++++ Records for the exercise ++++

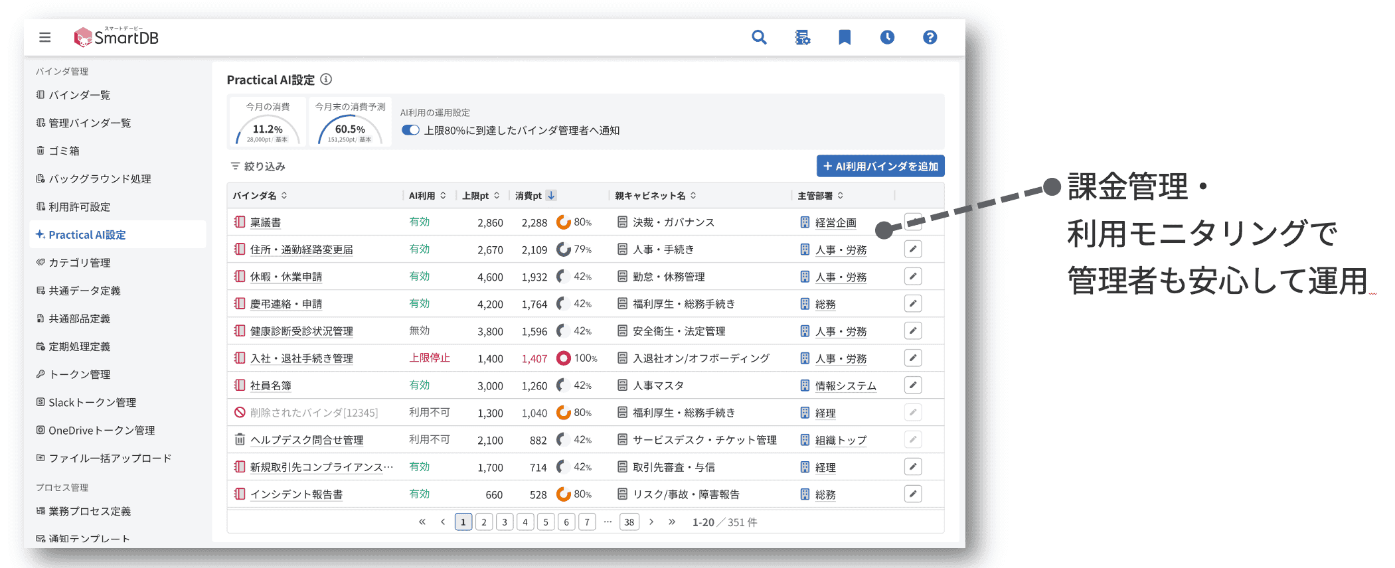Viewport: 1395px width, 568px height.
Task: Click the help question mark icon
Action: 930,37

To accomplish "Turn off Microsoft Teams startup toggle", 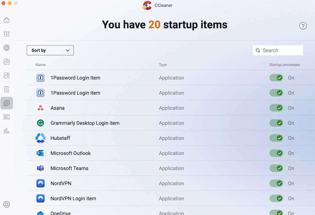I will point(276,168).
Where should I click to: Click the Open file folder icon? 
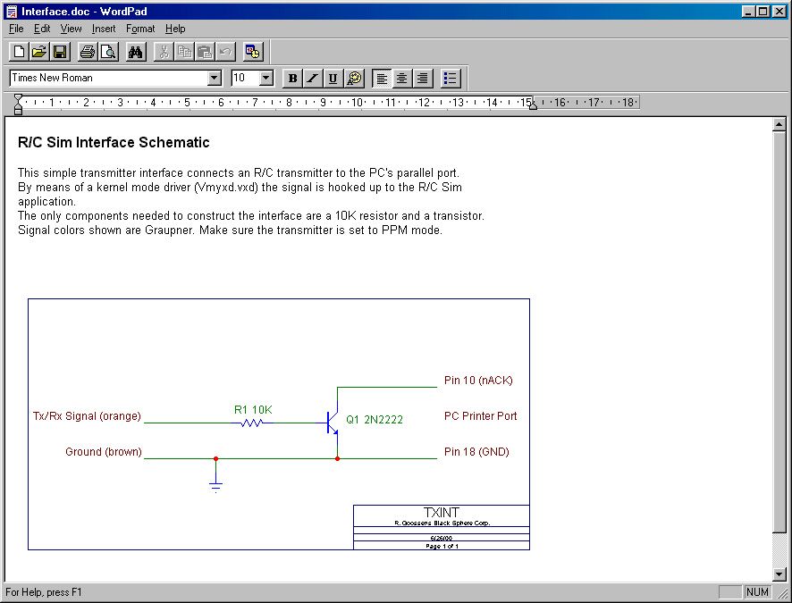tap(39, 52)
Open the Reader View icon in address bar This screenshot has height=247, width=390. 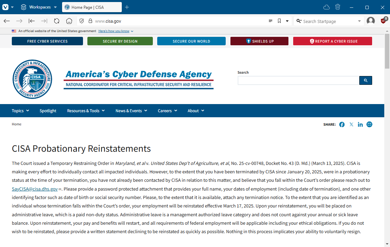point(271,21)
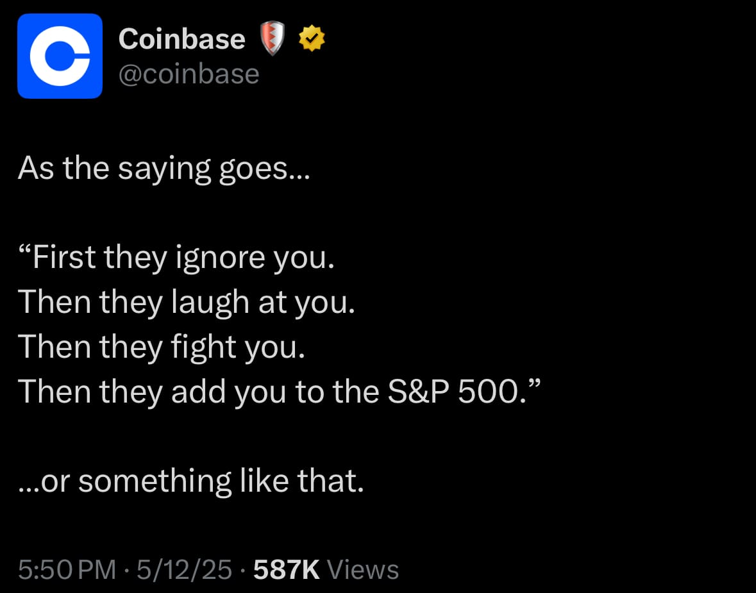Open the Coinbase blue profile avatar

[x=60, y=56]
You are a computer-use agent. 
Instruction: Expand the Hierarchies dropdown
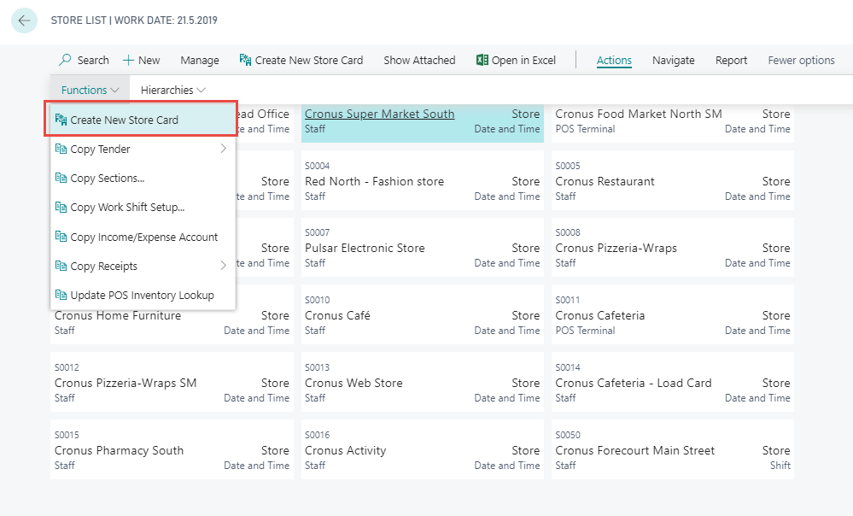pyautogui.click(x=172, y=90)
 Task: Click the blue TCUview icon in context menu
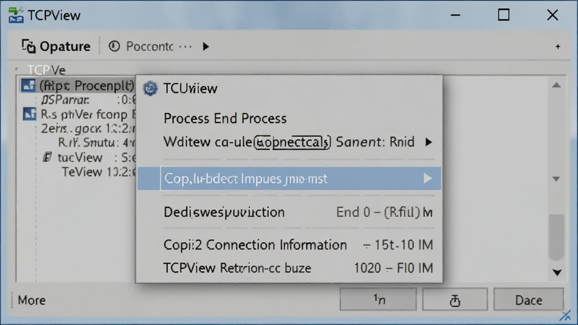150,89
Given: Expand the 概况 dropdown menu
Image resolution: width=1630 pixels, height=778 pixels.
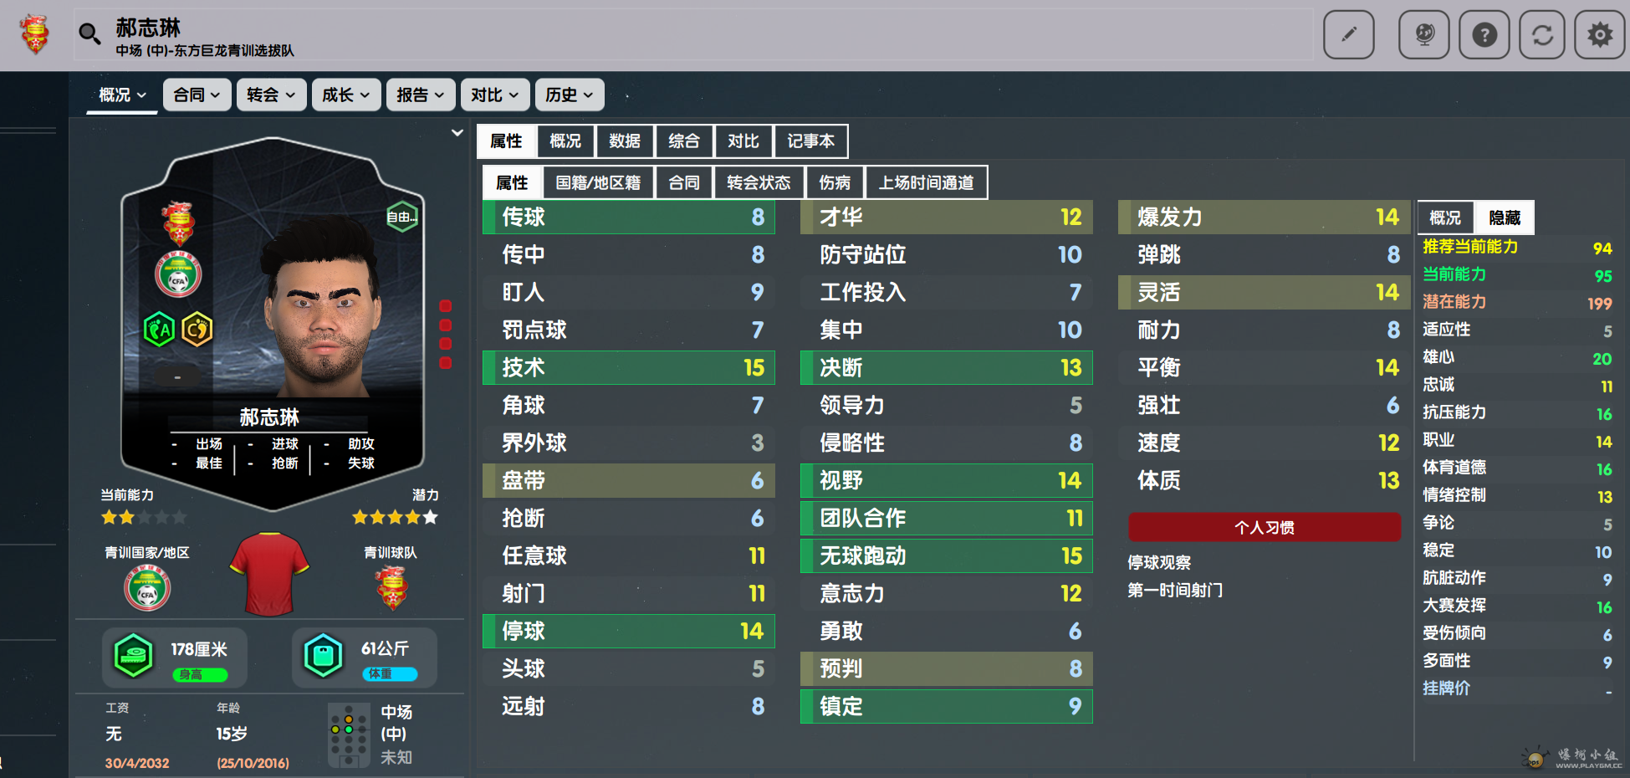Looking at the screenshot, I should [x=122, y=95].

++++

Task goal: Repeat word for word, leaving out the pictures, each line of the records from the line that holds "Instruction: Expand the Hierarchies dropdown" through the final one.

Reply to the task:
Instruction: Expand the Hierarchies dropdown
pyautogui.click(x=172, y=90)
 Task: Click the blue TCUview icon in context menu
150,89
Given: Expand the 概况 dropdown menu
Image resolution: width=1630 pixels, height=778 pixels.
Looking at the screenshot, I should [x=122, y=95].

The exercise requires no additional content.